In a letter dated Jan. 30, Lauren Woekel of Pelham, N.H., notified finance director Warren Sproul of her decision and apologized for any inconvenience it might cause.
“I have spent the last few weeks contemplating my decision and unfortunately, I have too many reservations about the position and the town,” Woekel wrote.
At a meeting on Wednesday, Selectman Dick Cushing said he found the wording in Woekel’s letter “curious” given the recent history of employee departures and resignations from the town’s finance and assessors departments.
“We made convincing arguments for her to come and she found convincing arguments not to,” he said.
But when reached about her decision over the weekend, Woekel would only say that “travel, salary and benefits being offered from West Newbury” were considerations in her decision. “I decided that it was best for me and my family to remain in my current position with the Town of Tyngsborough,” she said.
Last month Woekel was selected from a pool of six candidates, all of whom were interviewed by Sproul and two members of the Board of Assessors. On Jan. 23 selectmen approved a starting salary for her of $75,000 and she was allotted three weeks vacation in her first year — one week more than stipulated in the town’s Personnel Policy. She was slated to begin work on Monday, February 11.
Sproul contacted Woekel immediately after she rescinded her acceptance.
“Two themes did come through in our conversation,” Sproul said on Friday. “One was that the salary differential was apparently not significant enough for the longer commute. The other theme was that there had been an outpouring of support from her current employer.”
Sproul has re-advertised the position and described himself as “optimistic” that he will be able to find “a highly qualified candidate from the next round of interviewees.”
Last month Ellen Jameson resigned as clerk for the assessor’s office. In her letter of resignation, Jameson did not cite any reasons for leaving her post. Her former boss, Karen Rassais, however, resigned as chief assessor in November, citing weariness over a difficult political climate in town in recent years. She was earning an annual salary of $86,681 at the time. Rassais’ departure followed a controversial change in the town’s finance director position and the resignation of the assistant treasurer position over the past 18 months.
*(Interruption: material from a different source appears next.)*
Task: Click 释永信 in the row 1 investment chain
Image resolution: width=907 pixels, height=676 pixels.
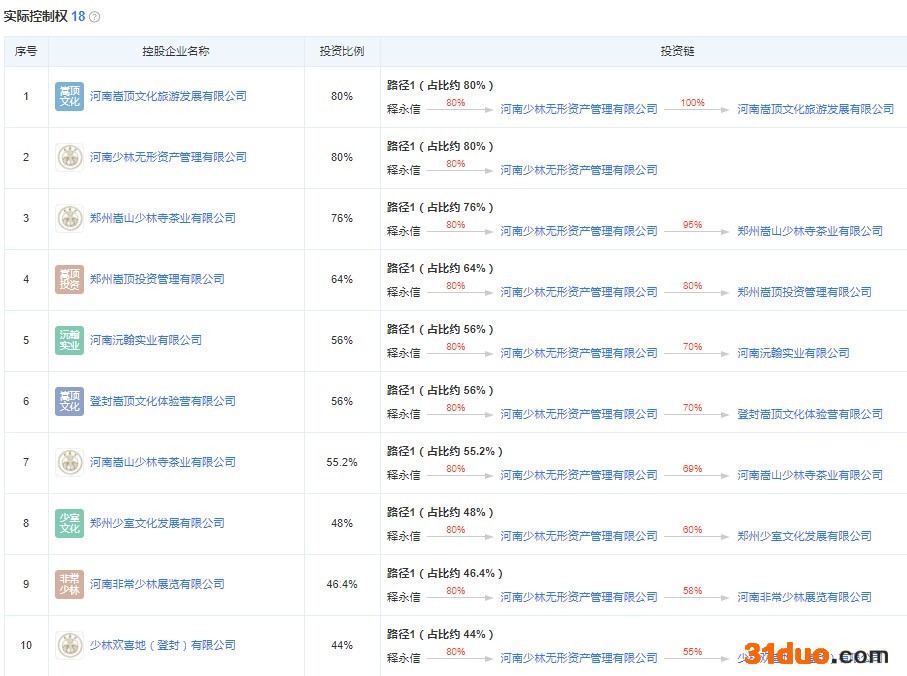Action: click(403, 109)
At the close of Wednesday’s session, Selectman Glenn Kemper requested a meeting with the town accountant and department heads to review overtime procedures and payment calculations. Kemper said he is concerned that a previous problem with accuracy in whether employees are being paid according to their contracts has not been resolved. Kemper is refusing to sign any more payroll sheets until this issue clarified to his satisfaction.
Also during Wednesday night’s meeting, selectmen learned of two residents unhappy with the Energy Advisory Committee’s current proposal to adopt the state’s stretch code as part of the Town Building Code. Stephanie Stevens of Browns Lane, who attended the meeting, and John McNamara of Maple Street, who submitted correspondence on the topic, both indicated their wish to limit the scope of the code so that it would only impact new construction.
McNamara felt that to do otherwise could potentially subject most existing property owners to “un-mandated onerous financial burdens.”
Stevens asked that the Energy Advisory Committee hold additional public forums on the topic before its proposal is voted at the Annual Town Meeting. A video of a forum hosted by the committee on Jan. 24 is currently running on the town’s cable access station and may be viewed by Verizon customers on channel 42 and Comcast customers on channel 9.